What’s your background?

I grew up on the east coast, in the Philadelphia area suburbs. I went to school there through undergrad, did my medical degree at Jefferson Medical in Philly, and then the fabled winter of 93 did me in. I said “I’m done!” and moved to Southern California in ‘94. That happened to be my last year of medical school, one where they allowed you to travel to different hospitals to get a range of experience, so I literally went up and down the coast for a year, from San Diego to Santa Barbara. I then started my internal medicine residency at UC Irvine Medical Center in ‘95, and have lived in SoCal ever since. 

Tell us about the beginnings of Crossover.

After residency, I took what I now see was a pretty traditional path—I started in  urgent care, then worked in a big primary care medical group, a small medical group, started my own practice, helped my wife start her own practice, and then finally we joined our practices together. All of these lateral moves were because I kept trying to find the right practice model, but had to learn firsthand that it’s not so good to practice in urgent care, neither was it great to practice in a big medical group; nor was it on my own, nor with my wife, nor in any configuration that I could see. 

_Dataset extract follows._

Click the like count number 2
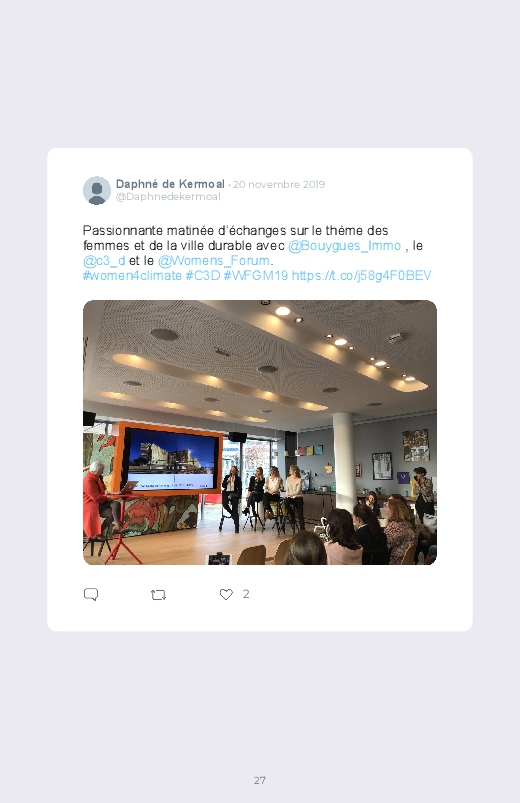click(246, 594)
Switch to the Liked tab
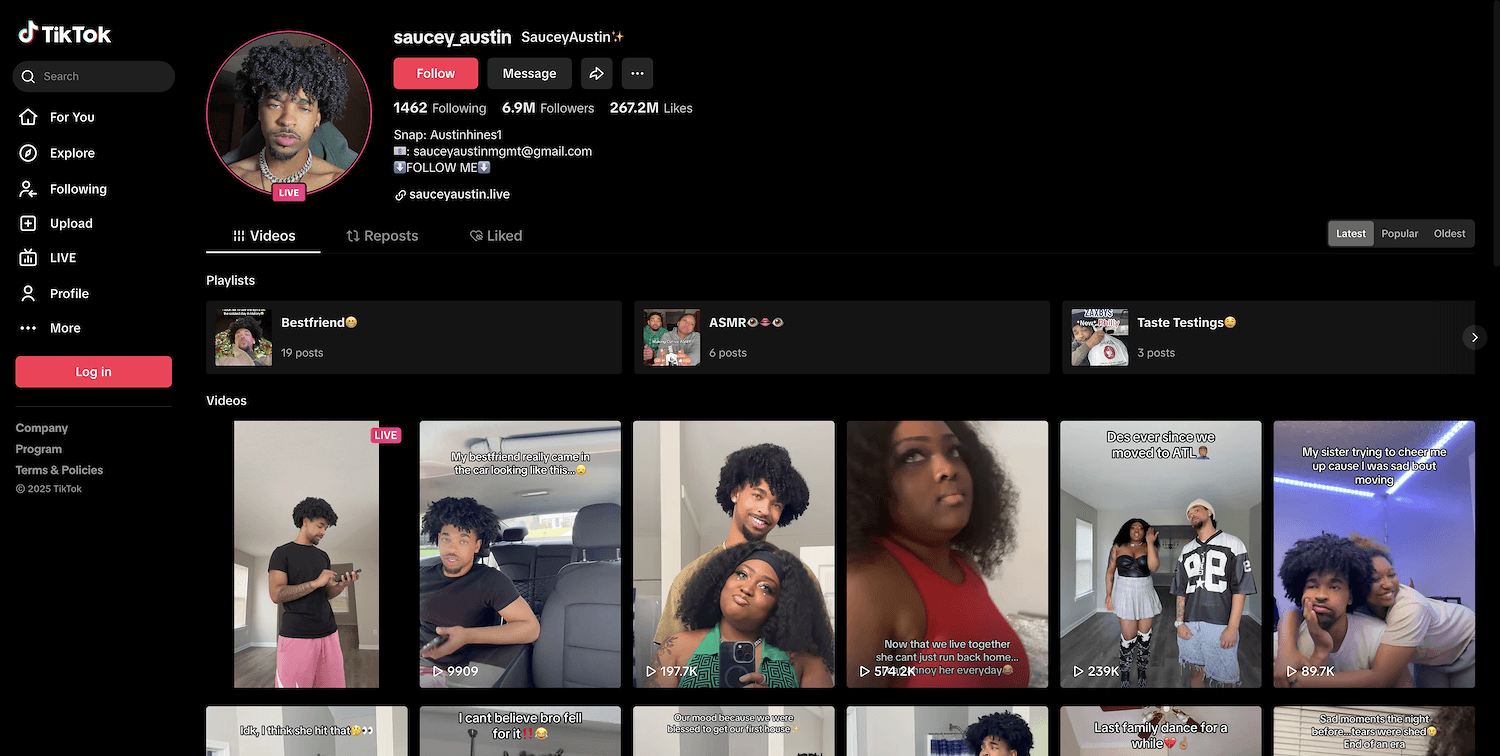 coord(496,236)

I was just looking for something that fulfilled the promise of medicine, but when you get into the business of medicine it’s very different. Naively I thought, maybe it was a big medical group problem, but then I found those same issues present in a smaller group. I began to understand that a common thread was insurance—and the fee-for-service framework seemed to be at the root cause of the problem. I realized that the solution was going to be much harder to figure out because it wasn’t an isolated phenomenon—it was systemic. I finally understood that so much more than “another” lateral move was needed.

While I was in my own practice, I connected with a group of doctors in Orange County that would meet monthly. It was partly a social outlet, but we also gathered to ask, “What are you doing in primary care? Any ideas to fix it?” Sometimes we’d go to a talk that someone was giving, other times we’d have someone come to our meeting to present. It inspired some experimentation. For example, it was the early days of concierge medicine, so I decided to try a related concept with a housecall practice. I ended up trying many random things. 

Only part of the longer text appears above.